WHAT YOU SHOULD DO> Quote the following lines word for word.

RECORDS PROVIDED>

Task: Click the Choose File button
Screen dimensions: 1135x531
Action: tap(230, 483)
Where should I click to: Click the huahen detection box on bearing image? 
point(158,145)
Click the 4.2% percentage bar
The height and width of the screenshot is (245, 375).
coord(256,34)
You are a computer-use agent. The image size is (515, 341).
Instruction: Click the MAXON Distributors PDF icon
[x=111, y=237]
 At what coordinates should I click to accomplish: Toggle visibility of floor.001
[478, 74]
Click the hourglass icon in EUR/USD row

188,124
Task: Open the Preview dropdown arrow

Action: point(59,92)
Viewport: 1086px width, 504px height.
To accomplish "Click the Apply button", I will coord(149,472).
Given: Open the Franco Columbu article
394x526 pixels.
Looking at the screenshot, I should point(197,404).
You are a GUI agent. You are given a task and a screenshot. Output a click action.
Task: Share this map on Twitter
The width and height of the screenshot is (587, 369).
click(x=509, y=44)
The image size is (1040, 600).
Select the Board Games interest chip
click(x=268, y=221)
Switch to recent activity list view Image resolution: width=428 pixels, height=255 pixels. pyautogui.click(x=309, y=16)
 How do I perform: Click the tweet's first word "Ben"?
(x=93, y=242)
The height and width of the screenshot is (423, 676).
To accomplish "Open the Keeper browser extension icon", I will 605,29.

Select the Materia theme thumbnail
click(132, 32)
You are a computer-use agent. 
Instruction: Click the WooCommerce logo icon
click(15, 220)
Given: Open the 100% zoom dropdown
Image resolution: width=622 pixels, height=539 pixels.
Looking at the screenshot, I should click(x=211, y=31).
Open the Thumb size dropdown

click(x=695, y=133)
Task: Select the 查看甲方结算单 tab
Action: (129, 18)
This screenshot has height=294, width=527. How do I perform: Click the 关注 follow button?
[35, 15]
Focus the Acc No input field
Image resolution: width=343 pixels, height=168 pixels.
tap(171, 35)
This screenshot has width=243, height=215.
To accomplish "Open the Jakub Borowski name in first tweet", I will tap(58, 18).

FINAL ANSWER>
Task: Click the Choose File button
Screen dimensions: 1135x531
Action: tap(230, 483)
Where should I click to: Click the huahen detection box on bearing image? 
point(158,145)
Click the 4.2% percentage bar
The height and width of the screenshot is (245, 375).
coord(256,34)
You are a computer-use agent. The image size is (515, 341).
Instruction: Click the MAXON Distributors PDF icon
[x=111, y=237]
 At what coordinates should I click to accomplish: Toggle visibility of floor.001
[478, 74]
Click the hourglass icon in EUR/USD row

188,124
Task: Open the Preview dropdown arrow

Action: point(59,92)
Viewport: 1086px width, 504px height.
To accomplish "Click the Apply button", I will coord(149,472).
Given: Open the Franco Columbu article
394x526 pixels.
Looking at the screenshot, I should point(197,404).
You are a GUI agent. You are given a task and a screenshot. Output a click action.
Task: Share this map on Twitter
The width and height of the screenshot is (587, 369).
click(x=509, y=44)
The image size is (1040, 600).
Select the Board Games interest chip
click(x=268, y=221)
Switch to recent activity list view Image resolution: width=428 pixels, height=255 pixels. pyautogui.click(x=309, y=16)
 How do I perform: Click the tweet's first word "Ben"?
(x=93, y=242)
The height and width of the screenshot is (423, 676).
To accomplish "Open the Keeper browser extension icon", I will 605,29.

Select the Materia theme thumbnail
click(132, 32)
You are a computer-use agent. 
Instruction: Click the WooCommerce logo icon
click(15, 220)
Given: Open the 100% zoom dropdown
Image resolution: width=622 pixels, height=539 pixels.
Looking at the screenshot, I should click(x=211, y=31).
Open the Thumb size dropdown

click(x=695, y=133)
Task: Select the 查看甲方结算单 tab
Action: (129, 18)
This screenshot has height=294, width=527. How do I perform: Click the 关注 follow button?
[35, 15]
Focus the Acc No input field
Image resolution: width=343 pixels, height=168 pixels.
tap(171, 35)
This screenshot has width=243, height=215.
To accomplish "Open the Jakub Borowski name in first tweet", I will tap(58, 18).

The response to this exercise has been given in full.